───── Brano estratto ─────

Più in generale Popper critica ogni forma di storicismo perché questo pretende conoscere il senso generale della storia, di stabilire le leggi generali del suo sviluppo, di prevedere con sicurezza il futuro senza mai indicare quali eventuali fatti potrebbero smentire le sue previsioni.
Dal punto di vista politico Popper la preso posizione contro ogni forma di totalitarismo a cui ha contrapposto il riformismo democratico, che a suo avviso è l’equivalente sul piano politico di ciò che è il metodo per congetture e confutazioni sul piano scientifico.

La concezione popperiana del metodo scientifico valorizza fortemente lo sviluppo storico della scienza: infatti i tentativi compiuti per mezzo delle varie teorie scientifiche di risolvere i problemi posti via via dall’esperienza costituiscono per Popper la storia della scienza, che viene paragonata all’evoluzione biologica teorizzata da Darwin.

───── Estratto dei dati ─────

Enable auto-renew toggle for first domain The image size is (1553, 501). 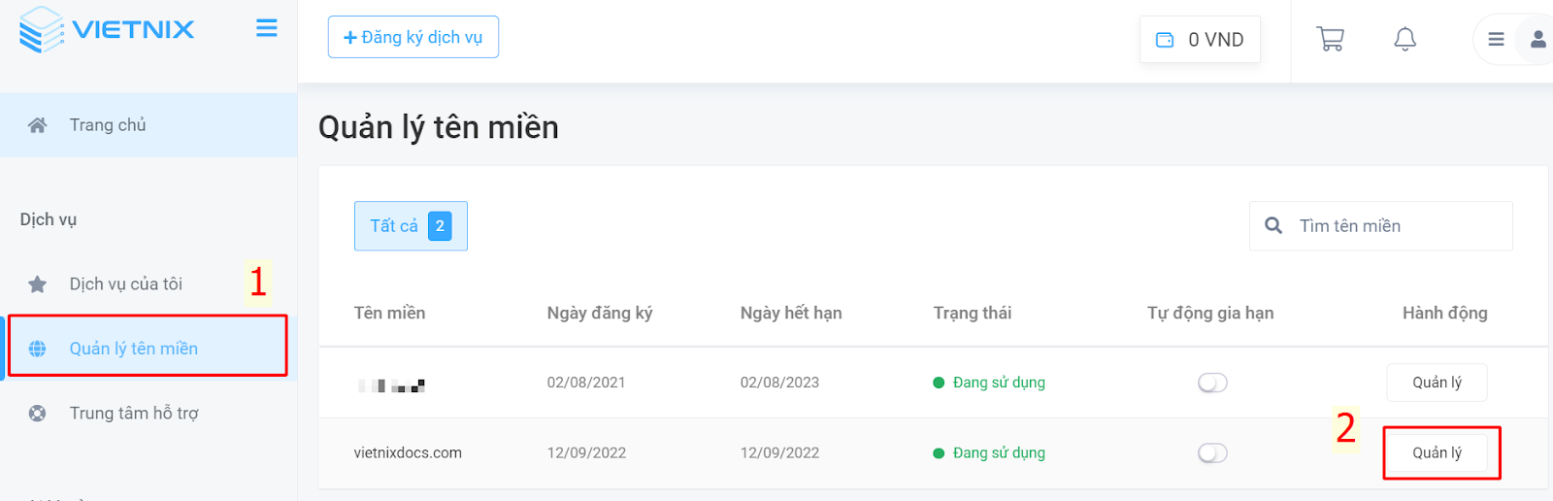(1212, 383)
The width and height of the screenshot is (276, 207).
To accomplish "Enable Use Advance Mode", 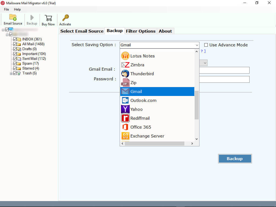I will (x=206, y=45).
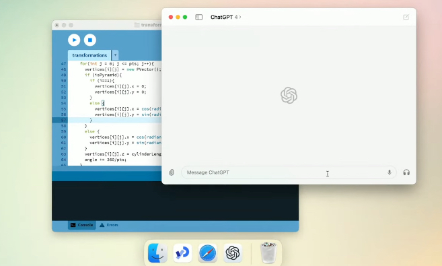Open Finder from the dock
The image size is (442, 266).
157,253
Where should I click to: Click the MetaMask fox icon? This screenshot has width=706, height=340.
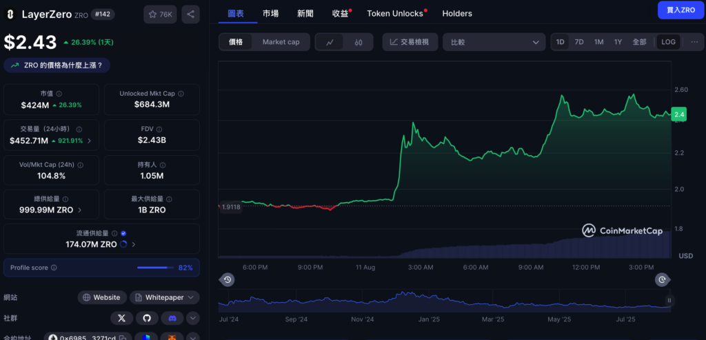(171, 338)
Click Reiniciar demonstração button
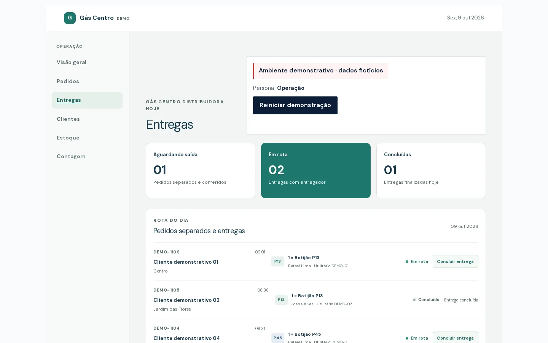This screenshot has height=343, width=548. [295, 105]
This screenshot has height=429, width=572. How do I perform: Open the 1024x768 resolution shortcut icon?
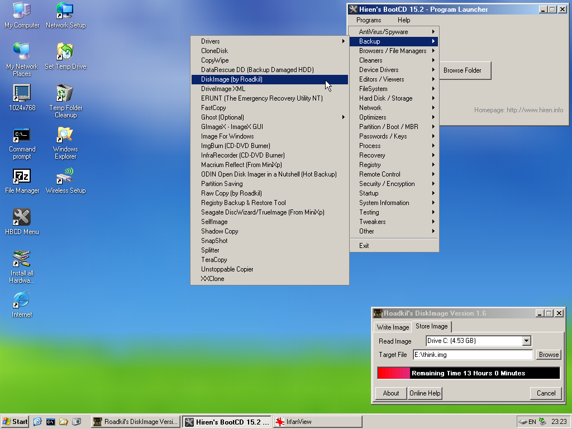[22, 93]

─────
───── Estratto dei dati ─────

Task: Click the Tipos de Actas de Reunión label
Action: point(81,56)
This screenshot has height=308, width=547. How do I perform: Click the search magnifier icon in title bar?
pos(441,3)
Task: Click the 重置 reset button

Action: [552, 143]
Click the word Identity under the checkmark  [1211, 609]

─────
───── Estratto dei dati ─────

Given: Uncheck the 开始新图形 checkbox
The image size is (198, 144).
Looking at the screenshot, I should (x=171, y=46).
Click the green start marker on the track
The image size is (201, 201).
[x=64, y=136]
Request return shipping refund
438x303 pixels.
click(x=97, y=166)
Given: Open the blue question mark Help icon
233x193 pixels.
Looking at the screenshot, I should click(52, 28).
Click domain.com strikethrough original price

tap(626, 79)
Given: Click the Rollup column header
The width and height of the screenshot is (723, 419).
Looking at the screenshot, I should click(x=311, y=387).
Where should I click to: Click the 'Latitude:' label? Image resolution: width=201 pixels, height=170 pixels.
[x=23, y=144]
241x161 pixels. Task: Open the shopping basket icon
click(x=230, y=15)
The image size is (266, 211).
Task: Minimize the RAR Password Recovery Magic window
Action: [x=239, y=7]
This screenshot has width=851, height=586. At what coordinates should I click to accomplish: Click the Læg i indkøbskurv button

─────

> Consegna
Prosegui il brano su Popper dopo la sua ultima frase. I dati sono un materiale separato dal brano su Popper.

> Risposta al compito
Una particolare influenza sul pensiero contemporaneo ha avuto l’articolo di Popper Che cos’è la dialettica? pubblicato in Mind nel 1940. Esso, infatti, critica la dialettica hegeliana ripresa dal marxismo, per il fatto che questa ammette l’esistenza reale della contraddizione e quindi va contro il principio aristotelico di non-contraddizione, il quale secondo Popper è il principio stesso della scienza.

In tal articolo il filosofo austriaco riespone un teorema formulato già nella tarda scolastica da un autore scambiato per Duns Scoto, cioè il cosiddetto teorema dello pseudo-Scoto: se all’interno di un sistema logico si ammette una contraddizione, è possibile all’interno dello stesso sistema dimostrare qualsiasi proposizione, ossia tutto e il contrario di tutto, il che rende le sue proposizioni del tutto irrilevanti dal punto di vista scientifico, perché la scienza deve poter distinguere le proposizioni vere da quelle false.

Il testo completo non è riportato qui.